■ **Given passage**
↓↓↓

Touch Sunnix or "Touch Sreynich, Touch Sunnich" (Khmer: ទូច ស៊ុននិច; born in 1980) is a singer from Phnom Penh, Cambodia.
She began singing at an early age. Her work embodies key themes in Cambodian culture such as folk stories, traditional Cambodian dancing, freedom of expression and democracy in the lyrics of her songs.

2003 shooting 

In October 2003, Touch Sunnix survived an attempted assassination. Touch Sunnix lost her mother in the 2003 attack. They were shot by four men on motorcycles after a shopping trip in Phnom Penh. She sustained heavy injury and is currently paralyzed from the neck down from the assault. The assault to Touch Sunnix is still unsolved. The Cambodian king, Norodom Sihanouk, has expressed his deep sadness at the attack on the singer, who had on occasion entertained his royal guests.

After her attempted assassination, Touch Sunnix requested that her fans pray for her quick recovery.

Discography 

The following is a list of songs made by the artist in alphabetical order in English and Khmer.

↑↑↑

■ **Information shown**
↓↓↓

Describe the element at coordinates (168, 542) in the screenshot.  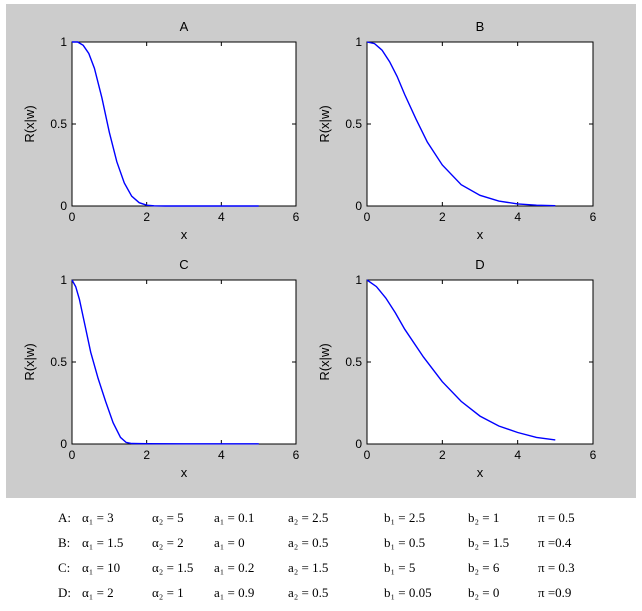
I see `param-alpha2: α₂ = 2` at that location.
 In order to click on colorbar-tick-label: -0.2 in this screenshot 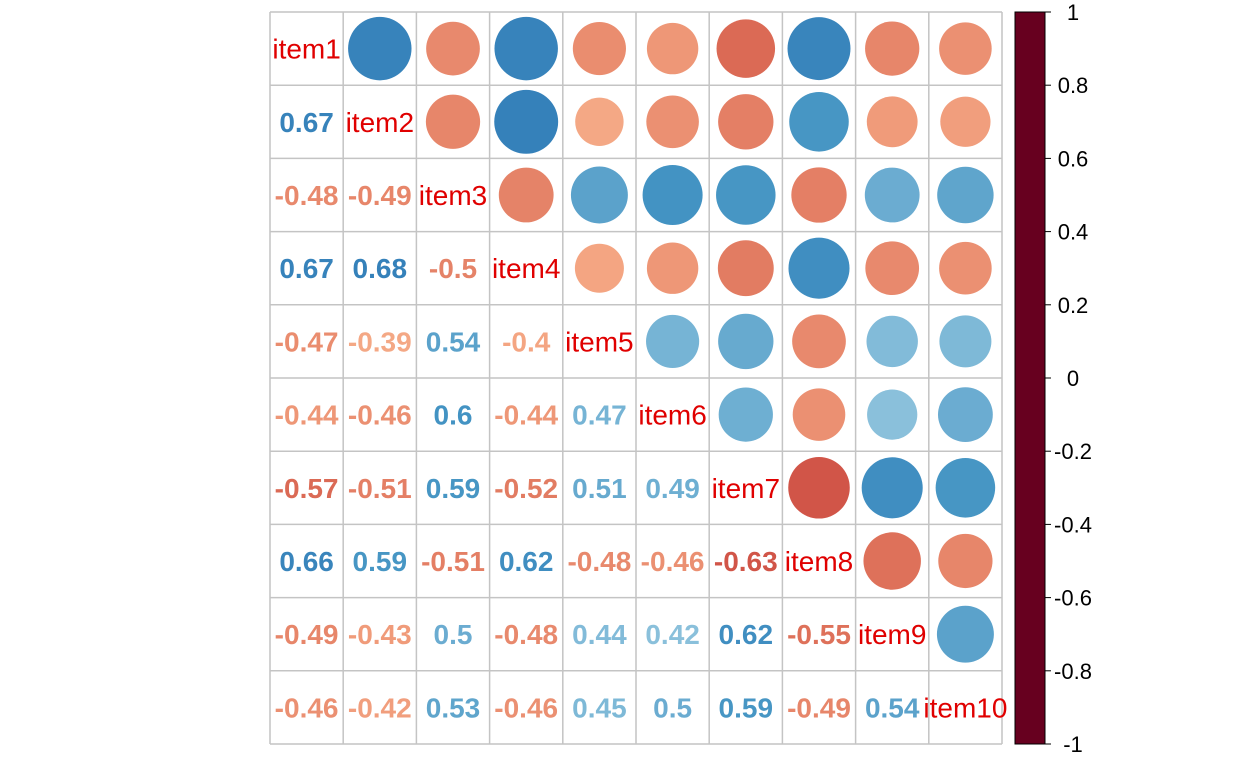, I will do `click(1073, 452)`.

↑↑↑

■ **Using the information**
1/ According to the passage about Touch Sunnix, who shot her and her mother in October 2003?
2/ Write the next part of the passage about Touch Sunnix, starting after its final sentence.

■ **Answers to each task**
1/ Four men on motorcycles.

2/
A 
 Awve Oun Dak Levknoung – អាវអូនដាក់ឡេវខ្នង

C 
 Chamreang Lork Pka – ចម្រៀងលក់ផ្កា
 Chet Aprei – ចិត្តអប្រីយ៏
 Cheth Klach Cheth – ចិត្តខ្លាចចិត្ត (Duet with Bayarith)
 Chnam Oun Dob Brahm Mouy – ឆ្នាំអូន ១៦
 Chompey Sor – ចំប៉ីស (Duet with Song Veacha)

D 
 Deumtreanig Youl – ដើមត្រែងយោល – (Duet with Veaja)

K 
 Kansein Hout Cheiy –  កន្សែងហូតជាយ (Duet with Veaja)
 kjnom Chmjos Chey Chet – _ខ្ញុំឈ្មោះជ័យជេត (Duet with Pha Sophat)
 Klenpka Krawpoum – ក្លិនផ្កាក្រពុំ
 Komplich Bopha Angkor – កុំភ្លេចបុប្ផាអង្គរ (Duet with Dara Chlangdane)
 Komponglourng Doung Chet – កំពង់លួងដួងចិត្ត
 Krawmom Teing Klourn – ក្រមុំតែងខ្លួន

M 
 Mel Awei Mles – មើលអ្វីម្លេះ

P 
 Piano Bak Ktong – ព្យាណូបាក់ខ្ទង់
 Preah Kun Madai – ព្រះគុណម្ត឵យ 
 Prathna Kroub Cheat – បា្រថ្នាគ្រប់ជាតិ (Duet with Veaja)
 Ptas Pet – ផ្ទះប៉ិត
 Pi Chhnam Jam Snae - ពីរឆ្នាំចាំស្នេហ៍
Pror Lorm Snaeh - ប្រលោមស្នេហ៍

R 
 Reatrey Tee muoy –  រាត្រីទីមួយ
 Robam Neary Chea Chour – របាំនារីជាជួរ 
 Robam Tep Apsara – របាំទេព្វអប្សរា
 Romvong Psaun Rork Kou – រាំវង់ផ្សងរកគូ
 Roop Oun Min La-or – រូបអុនមិនល្អ

S 
 Sarika Keo Keurth – សារិកាកែវកើត ( Duet with Noy Vanneth)
 Sdach Domrey Sor – ដេចដំរីស (Duet with Song Veacha)
 Som Herk Khor Klei – សុំហែកខោខ្លី
 Somleng Kane – សមេ្លងគែន (Duet with Phanin)
 Srah Muy Keo – ស្រាមួយកែវ
 Srawnos Mlob Doung – ស្រណោះម្លប់ដូង

T 
 Tlaung Tha Min Tlaung – ថ្លង់ថាមិនថ្លង់
 Thngai Sa Ek Ka Borng - ថ្ងៃស្អែកការបង
 Tumnuonh Pka Ankeabos - ទំនួញផ្កាអង្គារបុស្ស(រង់ចាំសន្យា)

V 
 Veasna Kolab Kampuchea

Filmography 
Her work can also be found on many Cambodian karaoke DVDs.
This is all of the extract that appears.